To conclude, the Taliban is to be handled carefully. It’s good that they are back to a peace table. Pakistan has finally realised that its willingness to back the peace process may mean a lot to the making of peace in its neighborhood. The US role is inseparable from a durable peace process in Afghanistan. Other critical players such as India, China and Russia need to see that they are all engaged in any peace deal that brings stability to a legitimate government in Kabul.

When the Taliban representatives and the delegates of the Ghani Government meet in Doha, they would find it hard to resolve many critical issues. The two parties are showing visions that could hardly meet at any point, particularly in regard to how Afghanistan would be governed in future.

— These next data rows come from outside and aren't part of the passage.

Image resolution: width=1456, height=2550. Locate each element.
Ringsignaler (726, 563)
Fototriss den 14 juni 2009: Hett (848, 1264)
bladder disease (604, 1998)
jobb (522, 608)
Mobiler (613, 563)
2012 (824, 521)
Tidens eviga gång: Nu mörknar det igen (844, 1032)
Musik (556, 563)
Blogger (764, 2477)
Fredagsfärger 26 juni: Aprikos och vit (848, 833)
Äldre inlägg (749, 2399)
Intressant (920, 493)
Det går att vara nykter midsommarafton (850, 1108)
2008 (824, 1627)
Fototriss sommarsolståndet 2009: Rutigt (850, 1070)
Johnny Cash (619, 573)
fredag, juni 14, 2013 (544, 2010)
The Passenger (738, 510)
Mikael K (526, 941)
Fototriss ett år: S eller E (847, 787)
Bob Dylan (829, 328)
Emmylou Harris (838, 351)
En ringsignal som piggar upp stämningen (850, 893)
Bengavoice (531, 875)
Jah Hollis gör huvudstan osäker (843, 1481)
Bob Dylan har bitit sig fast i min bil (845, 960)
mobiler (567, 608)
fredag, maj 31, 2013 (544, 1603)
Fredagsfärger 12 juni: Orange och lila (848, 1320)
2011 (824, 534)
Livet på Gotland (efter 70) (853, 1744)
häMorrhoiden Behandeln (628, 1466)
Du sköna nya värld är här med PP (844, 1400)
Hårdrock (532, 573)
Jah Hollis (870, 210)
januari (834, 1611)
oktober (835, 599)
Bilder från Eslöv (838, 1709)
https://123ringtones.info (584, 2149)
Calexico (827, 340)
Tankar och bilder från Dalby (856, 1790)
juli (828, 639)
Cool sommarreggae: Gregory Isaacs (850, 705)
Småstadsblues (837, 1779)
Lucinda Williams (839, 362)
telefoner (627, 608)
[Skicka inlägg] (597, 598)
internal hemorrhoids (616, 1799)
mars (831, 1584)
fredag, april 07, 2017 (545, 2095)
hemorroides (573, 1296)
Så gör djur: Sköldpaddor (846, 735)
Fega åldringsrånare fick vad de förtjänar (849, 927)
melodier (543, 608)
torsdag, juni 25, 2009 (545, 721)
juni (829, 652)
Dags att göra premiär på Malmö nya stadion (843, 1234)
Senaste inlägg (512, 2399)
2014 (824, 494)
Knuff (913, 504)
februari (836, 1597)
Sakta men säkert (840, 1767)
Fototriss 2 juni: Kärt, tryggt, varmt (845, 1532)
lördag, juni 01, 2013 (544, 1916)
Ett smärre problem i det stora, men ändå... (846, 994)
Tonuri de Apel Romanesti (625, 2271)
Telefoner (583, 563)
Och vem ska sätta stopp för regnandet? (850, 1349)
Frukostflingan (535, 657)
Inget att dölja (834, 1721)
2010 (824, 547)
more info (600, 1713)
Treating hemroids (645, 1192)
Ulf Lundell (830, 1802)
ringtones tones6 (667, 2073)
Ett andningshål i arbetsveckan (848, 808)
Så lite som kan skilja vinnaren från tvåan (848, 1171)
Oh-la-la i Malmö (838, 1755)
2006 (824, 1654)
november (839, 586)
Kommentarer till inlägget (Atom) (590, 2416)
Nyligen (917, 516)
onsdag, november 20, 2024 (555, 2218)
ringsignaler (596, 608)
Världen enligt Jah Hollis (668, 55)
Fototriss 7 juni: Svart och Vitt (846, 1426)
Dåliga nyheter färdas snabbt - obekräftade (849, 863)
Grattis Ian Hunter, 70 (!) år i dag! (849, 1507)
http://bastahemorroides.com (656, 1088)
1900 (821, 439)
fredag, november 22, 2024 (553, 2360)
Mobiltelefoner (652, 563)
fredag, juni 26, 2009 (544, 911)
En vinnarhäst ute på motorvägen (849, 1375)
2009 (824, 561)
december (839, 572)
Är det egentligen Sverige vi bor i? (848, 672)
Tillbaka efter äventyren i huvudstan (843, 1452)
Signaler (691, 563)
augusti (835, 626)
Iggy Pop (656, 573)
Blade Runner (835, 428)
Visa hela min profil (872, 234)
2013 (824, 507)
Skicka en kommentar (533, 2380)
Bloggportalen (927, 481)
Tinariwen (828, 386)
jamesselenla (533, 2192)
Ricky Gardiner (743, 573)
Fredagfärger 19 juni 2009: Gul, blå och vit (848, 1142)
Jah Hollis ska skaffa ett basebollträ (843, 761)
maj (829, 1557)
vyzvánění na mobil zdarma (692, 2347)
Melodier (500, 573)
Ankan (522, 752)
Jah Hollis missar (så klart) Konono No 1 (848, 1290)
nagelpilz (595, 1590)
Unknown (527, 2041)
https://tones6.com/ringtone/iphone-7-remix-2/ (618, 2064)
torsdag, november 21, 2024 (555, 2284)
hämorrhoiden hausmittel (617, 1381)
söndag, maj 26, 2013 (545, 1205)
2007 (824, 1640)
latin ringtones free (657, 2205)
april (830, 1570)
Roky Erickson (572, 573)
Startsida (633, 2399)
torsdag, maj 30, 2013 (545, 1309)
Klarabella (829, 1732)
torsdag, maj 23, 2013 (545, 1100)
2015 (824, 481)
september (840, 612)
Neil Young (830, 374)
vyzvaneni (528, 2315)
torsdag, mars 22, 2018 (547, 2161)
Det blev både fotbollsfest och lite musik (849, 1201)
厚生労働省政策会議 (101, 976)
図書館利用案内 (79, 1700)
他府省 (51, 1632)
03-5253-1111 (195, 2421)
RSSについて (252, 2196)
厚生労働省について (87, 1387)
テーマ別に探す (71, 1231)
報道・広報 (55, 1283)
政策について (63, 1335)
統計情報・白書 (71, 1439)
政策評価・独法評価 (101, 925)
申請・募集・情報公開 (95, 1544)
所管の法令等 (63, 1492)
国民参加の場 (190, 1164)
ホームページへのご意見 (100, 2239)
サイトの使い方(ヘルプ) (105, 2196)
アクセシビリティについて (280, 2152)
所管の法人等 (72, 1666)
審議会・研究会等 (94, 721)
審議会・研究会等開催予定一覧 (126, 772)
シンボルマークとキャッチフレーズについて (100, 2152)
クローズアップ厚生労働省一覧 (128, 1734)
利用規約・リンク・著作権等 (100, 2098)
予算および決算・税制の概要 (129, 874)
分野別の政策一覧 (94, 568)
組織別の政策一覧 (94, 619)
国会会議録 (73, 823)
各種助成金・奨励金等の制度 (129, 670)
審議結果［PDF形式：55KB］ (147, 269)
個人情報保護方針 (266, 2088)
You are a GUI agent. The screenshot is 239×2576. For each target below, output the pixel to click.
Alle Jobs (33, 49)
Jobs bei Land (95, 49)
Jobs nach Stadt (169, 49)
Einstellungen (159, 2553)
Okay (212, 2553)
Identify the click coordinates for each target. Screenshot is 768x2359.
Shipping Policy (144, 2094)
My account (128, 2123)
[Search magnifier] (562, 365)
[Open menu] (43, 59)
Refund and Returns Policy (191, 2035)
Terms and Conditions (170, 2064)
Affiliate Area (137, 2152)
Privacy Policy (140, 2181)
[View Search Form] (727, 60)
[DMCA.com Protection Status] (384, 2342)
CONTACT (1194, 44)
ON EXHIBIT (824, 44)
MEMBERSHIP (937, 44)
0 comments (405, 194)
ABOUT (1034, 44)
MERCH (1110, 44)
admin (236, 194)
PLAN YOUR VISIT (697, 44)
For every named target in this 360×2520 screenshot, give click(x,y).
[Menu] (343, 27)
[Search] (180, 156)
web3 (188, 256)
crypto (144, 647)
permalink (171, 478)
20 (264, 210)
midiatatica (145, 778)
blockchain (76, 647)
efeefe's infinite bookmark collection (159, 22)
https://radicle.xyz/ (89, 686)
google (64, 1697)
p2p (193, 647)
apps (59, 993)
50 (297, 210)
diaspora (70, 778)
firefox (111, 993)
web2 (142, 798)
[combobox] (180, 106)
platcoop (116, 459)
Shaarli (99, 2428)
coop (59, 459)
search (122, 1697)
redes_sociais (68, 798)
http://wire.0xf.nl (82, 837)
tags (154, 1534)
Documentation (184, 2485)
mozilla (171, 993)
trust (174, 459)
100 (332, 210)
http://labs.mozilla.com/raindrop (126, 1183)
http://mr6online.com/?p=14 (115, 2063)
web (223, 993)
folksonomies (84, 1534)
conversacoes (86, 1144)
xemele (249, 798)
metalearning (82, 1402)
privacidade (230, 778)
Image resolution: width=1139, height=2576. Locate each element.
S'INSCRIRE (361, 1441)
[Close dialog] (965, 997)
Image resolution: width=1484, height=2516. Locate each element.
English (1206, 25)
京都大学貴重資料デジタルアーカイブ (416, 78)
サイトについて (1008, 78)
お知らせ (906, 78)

Many hardline Taliban commanders demand that Ghani be replaced and an interim government should come to Kabul.

Many of these militants are not ready to work with the Ghani Government. They even view the Ghani Government as not a legitimate representative of the Afghan people. They all have referred Ghani as a puppet. How will they work with such a leader now?

Way back in June, Ghani said during a virtual conference: “I serve at will of the Afghan people, not to the will of the Taliban.” Such conflicting statements from both the Taliban and Ghani might put hurdle in the ongoing intra-Afghan talk. Ghani also said any discussion of an interim government is premature. He is absolutely right as there are many other critical issues to be sorted out with the Taliban. Only, time will tell us, what could unfold for the war-ravaged Afghanistan.